But I have avoided the plot for long enough. On December 15, 1969 a Milanese railroad worker by the name of Pinelli, recently arrested for his alleged participation in a terrorist bombing, found his fatal way out a fourth-floor window. He was not arrested at random: since 1944 Pinelli had been a committed anarchist, although a description of his life will not conjure up ideas of chaos and ruthless revolt. In fact, when one reads that Pinelli studied that bland, artificial and completely tasteless equalizer Esperanto, led a fulfilling life as a worker and publisher of articles regarding workers' rights, got married and enjoyed a quiet family existence, one understands the Matto to be anything but mad. Our Matto is bent on proving police and judicial complicity in Pinelli's demise, and to that end he convinces the other characters (Sports Jacket, Superintendent, Journalist, and the only named figure, Inspector Bertozzo) that his aim is to ensure their innocence in the eyes of the law. He also concocts a rather elaborate explanation of what really happened that cold December evening:
It is rumored that during the anarchist's final interrogation, at just a couple of minutes to midnight, one of the officers present started to get impatient, and he came over and gave him a mighty wallop on the back of the neck ... Relax, Inspector ... The result of this was that the anarchist was half-paralyzed and started struggling for breath. So they decided to call him an ambulance. In the meantime, in an attempt to revive him, they opened the window, put the anarchist in front of it, and made him lean out a bit for the cool night air to revive him. Apparently there was a misunderstanding between the two officers supporting him; as often happens in these cases, each of them thought the other one was holding him. 'You got him, Gianni?' 'You got him, Luigi?' And bomp, down he went.
Why does this description resemble slapstick comedy? Perhaps because that is the only arena in which such a scene could be acknowledged as plausible. Although heavy-handed at times, Fo's work transcends the usual pedantry of satire and begins to graze the fantastic. Surely an anarchist could in fact decide that all is lost and hurl himself towards a concrete grave?

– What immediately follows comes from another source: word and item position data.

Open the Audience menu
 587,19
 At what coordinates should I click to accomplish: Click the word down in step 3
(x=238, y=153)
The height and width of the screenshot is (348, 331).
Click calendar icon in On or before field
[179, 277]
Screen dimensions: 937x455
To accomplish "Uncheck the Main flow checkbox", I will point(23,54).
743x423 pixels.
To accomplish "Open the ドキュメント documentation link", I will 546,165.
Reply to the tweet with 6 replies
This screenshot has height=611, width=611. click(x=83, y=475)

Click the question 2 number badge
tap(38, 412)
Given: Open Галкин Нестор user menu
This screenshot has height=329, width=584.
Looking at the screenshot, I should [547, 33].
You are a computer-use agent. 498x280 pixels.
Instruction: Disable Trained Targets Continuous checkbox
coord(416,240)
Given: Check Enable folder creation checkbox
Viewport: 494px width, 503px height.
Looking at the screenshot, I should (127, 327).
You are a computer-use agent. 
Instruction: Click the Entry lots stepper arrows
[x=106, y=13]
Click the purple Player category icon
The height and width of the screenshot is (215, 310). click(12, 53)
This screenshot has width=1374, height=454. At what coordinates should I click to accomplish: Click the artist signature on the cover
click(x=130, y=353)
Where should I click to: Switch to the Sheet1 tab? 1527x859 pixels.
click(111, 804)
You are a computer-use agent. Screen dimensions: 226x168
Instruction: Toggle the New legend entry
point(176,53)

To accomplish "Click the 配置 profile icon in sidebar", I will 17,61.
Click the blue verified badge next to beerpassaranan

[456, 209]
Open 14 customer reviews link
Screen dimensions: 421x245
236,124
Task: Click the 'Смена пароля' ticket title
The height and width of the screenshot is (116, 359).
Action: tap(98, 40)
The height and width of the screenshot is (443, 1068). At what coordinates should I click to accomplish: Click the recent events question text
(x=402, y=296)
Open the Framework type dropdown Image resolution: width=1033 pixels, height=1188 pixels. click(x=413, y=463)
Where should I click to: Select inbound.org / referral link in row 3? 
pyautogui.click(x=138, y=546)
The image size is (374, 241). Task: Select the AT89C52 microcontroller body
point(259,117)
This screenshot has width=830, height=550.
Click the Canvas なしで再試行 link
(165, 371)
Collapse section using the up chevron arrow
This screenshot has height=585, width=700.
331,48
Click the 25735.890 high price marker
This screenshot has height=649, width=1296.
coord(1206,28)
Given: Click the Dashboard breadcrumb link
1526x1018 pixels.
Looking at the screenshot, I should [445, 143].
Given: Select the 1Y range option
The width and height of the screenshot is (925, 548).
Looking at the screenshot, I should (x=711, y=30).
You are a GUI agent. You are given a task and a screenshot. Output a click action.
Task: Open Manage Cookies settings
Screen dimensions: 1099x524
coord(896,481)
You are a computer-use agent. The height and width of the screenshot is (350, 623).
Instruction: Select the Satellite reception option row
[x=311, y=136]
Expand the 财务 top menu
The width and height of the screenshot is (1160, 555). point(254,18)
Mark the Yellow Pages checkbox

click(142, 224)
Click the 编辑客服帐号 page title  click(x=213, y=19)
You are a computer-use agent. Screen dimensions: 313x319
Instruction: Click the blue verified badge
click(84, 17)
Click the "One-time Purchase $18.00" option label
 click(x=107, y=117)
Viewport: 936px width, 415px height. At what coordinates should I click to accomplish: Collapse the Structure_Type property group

Surely an anarchist would be the first suspect on a list of endless suspects and endless crimes that for some inexplicable reason continue to elude Milanese law enforcement officials? Surely paraphrasing a pope, with the omission of two very important words, displays little more than needless erudition? Or perhaps it means that, in time, the truth surfaces from the bottom of every cesspool. Whether we like it or not.